Mirasını yeme belki çok iddialı bir ifade oldu ama benim anlatmak istediğim @emir’in kritiğinde yazdığını bir adım ileri görürüp Daemon’da şarkı yazımında Blasphemer’dan da ilham alındığı. Her ne kadar Daemon bir sürü yerde köklere dönüş albümü olarak nitelendirildiyse DMDS sonrasını tamamen yadsımıyor. 2000 sonrası çıkan 3 albümde de grubun beste yükünü Blasphemer çekti. Mayhem’in çağı yakalamasını sağlayan kayıtlar bunlar. Aksini iddia etmek bana olağan dışı geliyor.
Pazartesi sendromunu küfür ederek atlatmak için her pazartesi sabahı Hellhammer denen piskopatın “Anti” parçasının başında yaptığı double bass’ı dinleyip yedi ceddine düz gidebilirsiniz.

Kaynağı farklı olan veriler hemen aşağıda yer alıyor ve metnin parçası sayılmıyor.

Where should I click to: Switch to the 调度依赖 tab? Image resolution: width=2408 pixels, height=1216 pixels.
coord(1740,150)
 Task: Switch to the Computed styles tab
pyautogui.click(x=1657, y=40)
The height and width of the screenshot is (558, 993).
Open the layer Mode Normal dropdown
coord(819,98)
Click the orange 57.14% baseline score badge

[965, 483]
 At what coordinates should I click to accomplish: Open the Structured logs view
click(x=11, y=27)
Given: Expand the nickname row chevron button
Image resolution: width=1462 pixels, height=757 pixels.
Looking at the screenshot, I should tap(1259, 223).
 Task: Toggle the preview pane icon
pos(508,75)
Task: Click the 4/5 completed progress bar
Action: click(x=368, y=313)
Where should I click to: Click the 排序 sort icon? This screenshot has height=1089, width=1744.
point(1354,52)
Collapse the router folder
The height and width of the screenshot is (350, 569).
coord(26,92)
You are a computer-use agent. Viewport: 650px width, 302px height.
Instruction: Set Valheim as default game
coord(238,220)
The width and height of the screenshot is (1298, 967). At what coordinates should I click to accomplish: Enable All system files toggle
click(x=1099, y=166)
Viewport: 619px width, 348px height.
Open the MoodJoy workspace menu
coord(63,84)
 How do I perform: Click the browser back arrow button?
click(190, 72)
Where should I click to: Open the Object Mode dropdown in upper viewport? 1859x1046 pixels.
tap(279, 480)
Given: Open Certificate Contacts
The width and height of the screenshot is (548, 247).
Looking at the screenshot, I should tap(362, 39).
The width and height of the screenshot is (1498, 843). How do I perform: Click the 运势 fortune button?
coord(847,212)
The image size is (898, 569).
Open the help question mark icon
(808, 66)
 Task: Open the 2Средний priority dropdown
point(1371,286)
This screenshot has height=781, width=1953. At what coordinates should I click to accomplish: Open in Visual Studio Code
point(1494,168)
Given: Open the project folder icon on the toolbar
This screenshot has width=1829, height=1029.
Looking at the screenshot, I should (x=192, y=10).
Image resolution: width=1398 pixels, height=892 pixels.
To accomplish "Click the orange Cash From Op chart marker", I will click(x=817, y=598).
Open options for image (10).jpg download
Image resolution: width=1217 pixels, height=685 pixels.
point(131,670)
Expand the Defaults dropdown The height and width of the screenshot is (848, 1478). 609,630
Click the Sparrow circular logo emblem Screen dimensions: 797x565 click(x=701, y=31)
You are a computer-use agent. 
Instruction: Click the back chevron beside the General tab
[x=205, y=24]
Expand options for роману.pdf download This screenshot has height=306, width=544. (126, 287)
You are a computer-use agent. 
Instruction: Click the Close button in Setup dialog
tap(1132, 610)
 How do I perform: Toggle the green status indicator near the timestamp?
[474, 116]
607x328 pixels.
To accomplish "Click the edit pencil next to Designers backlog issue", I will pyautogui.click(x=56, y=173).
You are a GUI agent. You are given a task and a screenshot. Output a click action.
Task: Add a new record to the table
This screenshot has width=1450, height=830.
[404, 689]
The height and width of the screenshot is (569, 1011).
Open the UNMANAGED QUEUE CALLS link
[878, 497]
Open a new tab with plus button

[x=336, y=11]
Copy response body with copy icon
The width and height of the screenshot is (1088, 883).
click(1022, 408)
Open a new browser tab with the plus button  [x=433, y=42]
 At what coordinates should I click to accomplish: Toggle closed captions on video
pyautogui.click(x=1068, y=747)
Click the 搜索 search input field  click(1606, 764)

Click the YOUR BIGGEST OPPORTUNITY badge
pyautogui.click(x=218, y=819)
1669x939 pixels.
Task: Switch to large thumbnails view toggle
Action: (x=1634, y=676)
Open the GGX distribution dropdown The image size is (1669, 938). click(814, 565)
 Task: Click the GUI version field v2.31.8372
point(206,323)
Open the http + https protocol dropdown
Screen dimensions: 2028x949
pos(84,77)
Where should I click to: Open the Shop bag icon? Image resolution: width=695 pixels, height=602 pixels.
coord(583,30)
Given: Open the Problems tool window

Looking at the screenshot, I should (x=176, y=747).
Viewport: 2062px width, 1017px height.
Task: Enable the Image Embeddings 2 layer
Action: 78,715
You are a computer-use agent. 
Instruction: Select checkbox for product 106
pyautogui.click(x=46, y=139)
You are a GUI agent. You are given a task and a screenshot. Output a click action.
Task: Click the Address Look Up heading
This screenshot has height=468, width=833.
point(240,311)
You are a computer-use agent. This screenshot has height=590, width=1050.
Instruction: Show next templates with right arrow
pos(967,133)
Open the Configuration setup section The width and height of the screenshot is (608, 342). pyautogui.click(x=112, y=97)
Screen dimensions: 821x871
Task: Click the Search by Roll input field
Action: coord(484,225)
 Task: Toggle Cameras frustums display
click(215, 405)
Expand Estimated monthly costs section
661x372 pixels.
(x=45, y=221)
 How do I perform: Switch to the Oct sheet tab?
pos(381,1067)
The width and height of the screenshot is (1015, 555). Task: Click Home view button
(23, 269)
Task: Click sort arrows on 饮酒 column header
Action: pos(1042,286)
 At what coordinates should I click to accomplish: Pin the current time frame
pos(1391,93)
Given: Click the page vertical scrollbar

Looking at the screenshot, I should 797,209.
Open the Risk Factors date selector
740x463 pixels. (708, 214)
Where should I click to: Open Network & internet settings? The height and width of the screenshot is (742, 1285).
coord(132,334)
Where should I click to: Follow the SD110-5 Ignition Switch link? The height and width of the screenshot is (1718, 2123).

https://www.youtube.com/watch?v=i-_YxXWXpOc
Çok kaliteli bir inceleme olmuş.
@Yiğit, bence gözükmüyor blasphemerin mayhemde yapmak istedikleri grand declaration war’daki gibi şeylerdi ama bence necrobutcher baskısıyla ne geleneğe bağlı ne de tamamiyle avantgarde olmayan iki albüm daha yaptılar. Bu albümü övebilmek için balsphemer öne çıkarılıyor ama albüm cidden her anlamda kötü bir albüm bu yüzden bu sitedeki Daemon yazısı 1994′e atıfla başlıyor 2000′e değil. Mayhem 1994′tür 2000 değil.